A 500 Hz sine wave has a kr of 0.44, meaning only 44% of one wave fits into 1’ (Figure 5).

Figure 5: The wavelength of 500 Hz is over 2’ long

The 4 kHz kr is 3.55, meaning a 4 kHz tone can be laid across 1’, 3.55 times (Figure 6).

Figure 6: 4,000 Hz can be reproduced 3.55 times within 1 foot.

Extrapolating to larger or smaller SigDims is simple too. Just substitute the required SigDim in the formula, in feet. Example: If your SigDim is 15″, use 1.25’.

kr examples using a SigDim of 1.25 feet:

The 500 Hz sine wave will have a kr of 0.55, meaning 55% of one wave fits on a 1.25’ obstruction.
The 1 kHz kr is 1.11. The 2 kHz kr is 2.22. The 4 kHz kr is 4.44, meaning a 4 kHz tone can be laid across 1.25’, 4.44 times.

## Why use kr?

Now that we have a mechanism for calculating the wave ratio, how does it make things simpler? And back to an earlier question, how do complex sound waves know the dimensions of an obstruction? I can tell you it’s a byproduct of kr, not amplitude. Amplitude has no bearing on this topic.

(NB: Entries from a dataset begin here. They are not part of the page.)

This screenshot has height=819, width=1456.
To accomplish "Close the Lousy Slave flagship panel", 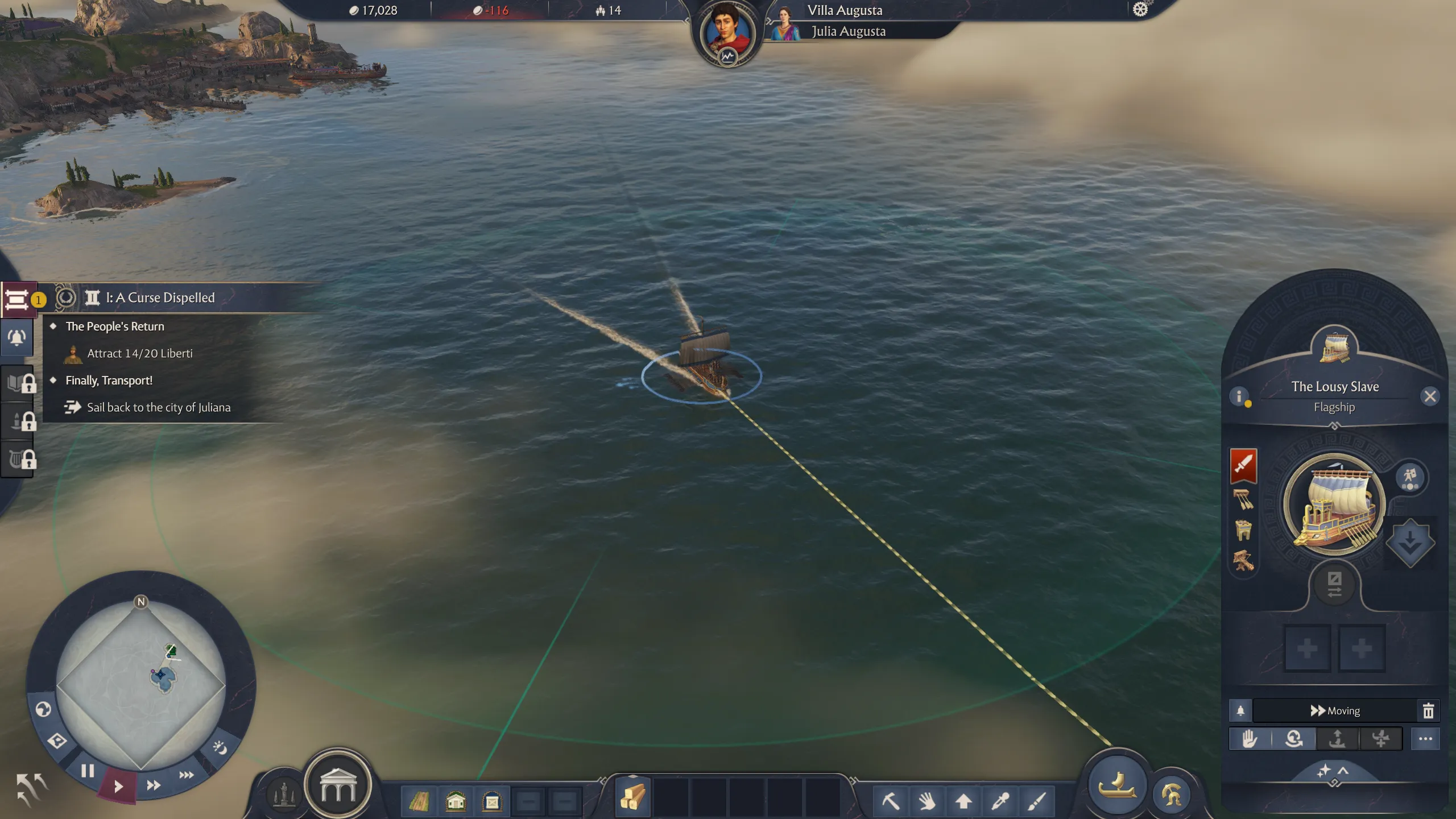I will click(x=1430, y=396).
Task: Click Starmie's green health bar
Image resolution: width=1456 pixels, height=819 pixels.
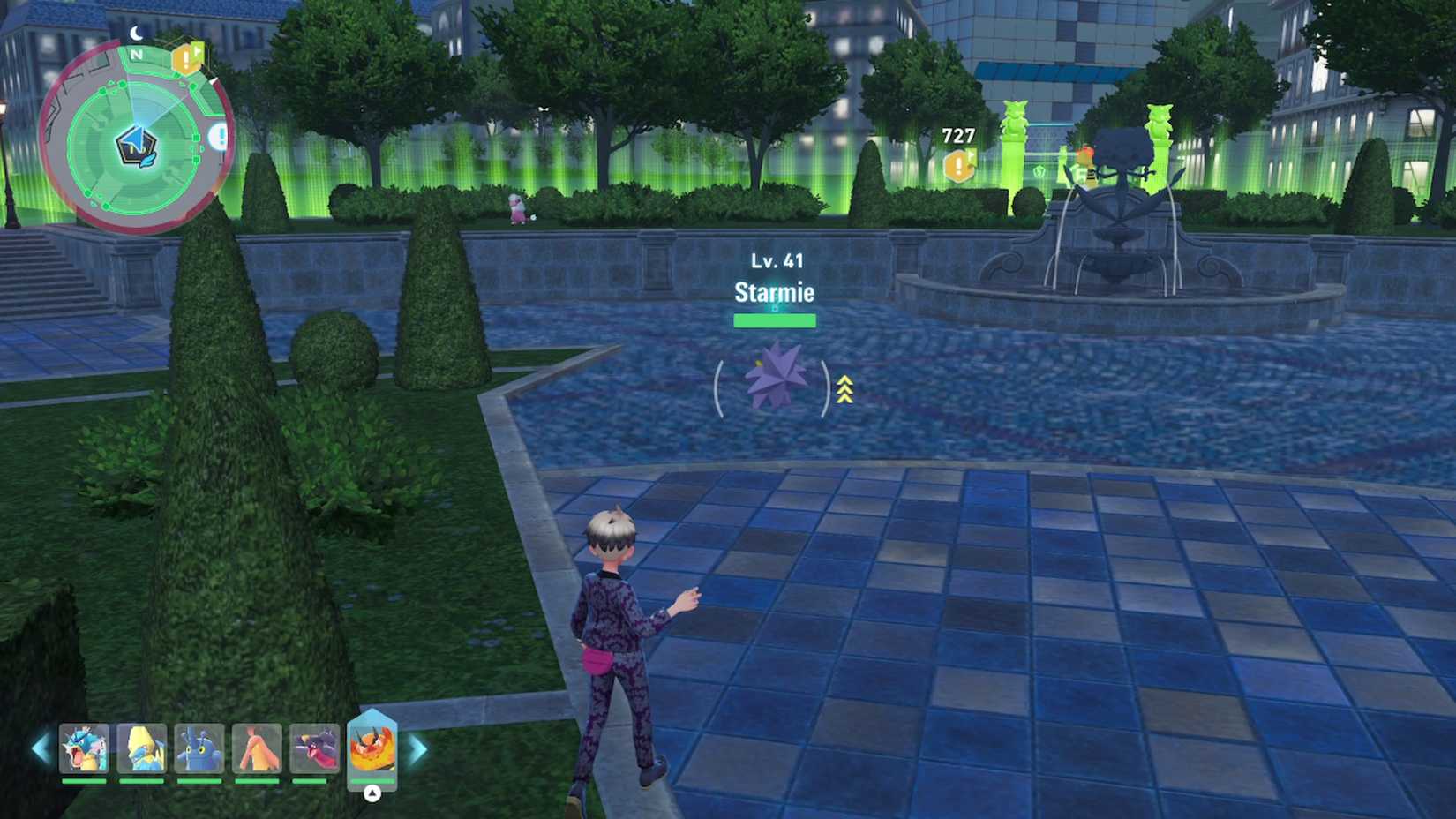Action: (775, 319)
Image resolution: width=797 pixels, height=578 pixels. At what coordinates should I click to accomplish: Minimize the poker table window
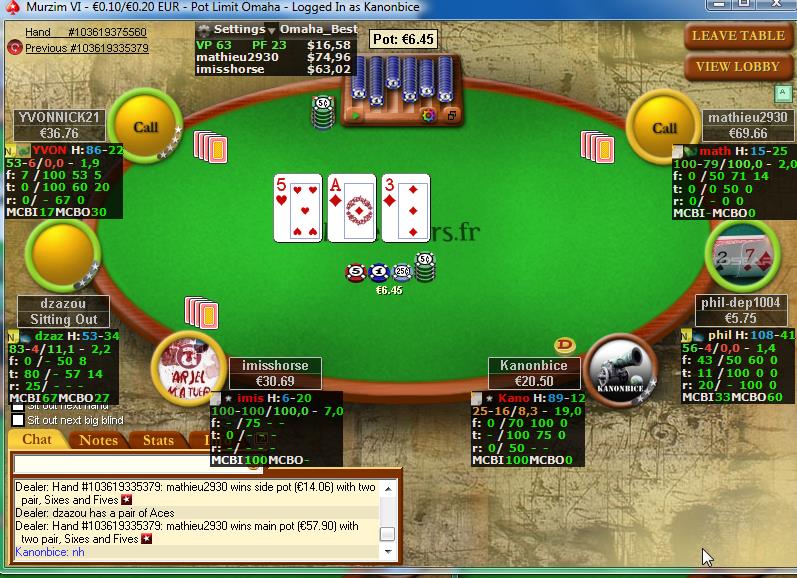(718, 8)
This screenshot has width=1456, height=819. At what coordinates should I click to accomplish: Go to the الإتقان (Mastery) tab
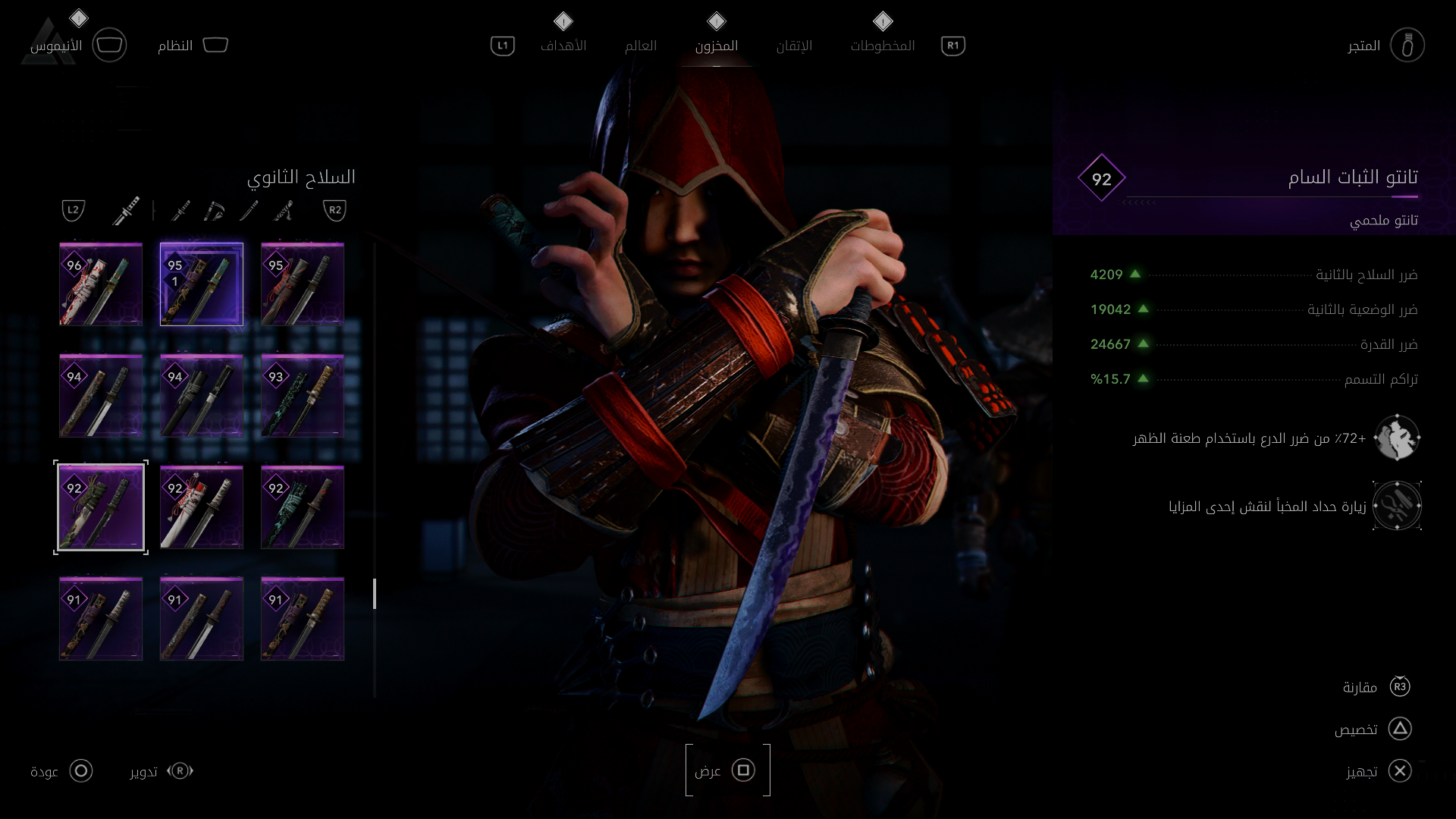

Picture this: When a complex sound wave reaches a solid boundary, certain frequencies can go no further without some blockage, or other wavefront distortion, so they don’t properly reach the listener. However, those frequencies have energy and forward momentum that has to go somewhere. Some of this energy may be absorbed, reflected, diffused, and/or diffracted, but it doesn’t reach the listener. What about the rest?

When sound waves strike a solid barrier, and are unable to proceed further, they must find an alternate path; one with less resistance. The wave energy changes direction by folding parallel to the surface of the obstruction, in all possible directions.

The folding action, which can be as much as 90 degrees in any direction, allows the momentum to be redirected so it can continue. When this happens, the various waves are redirected and spread across the SigDim. This is what makes them directly correlated. This is how the sound waves “relate” to the size of the obstruction.

Bottom line: The more times a specific frequency can be superimposed across the SigDim, the more likely that frequency will be completely blocked. Understanding this thesis leads us to a simpler way to express and calculate the relationship between a SigDim and any particular frequency or wavelength.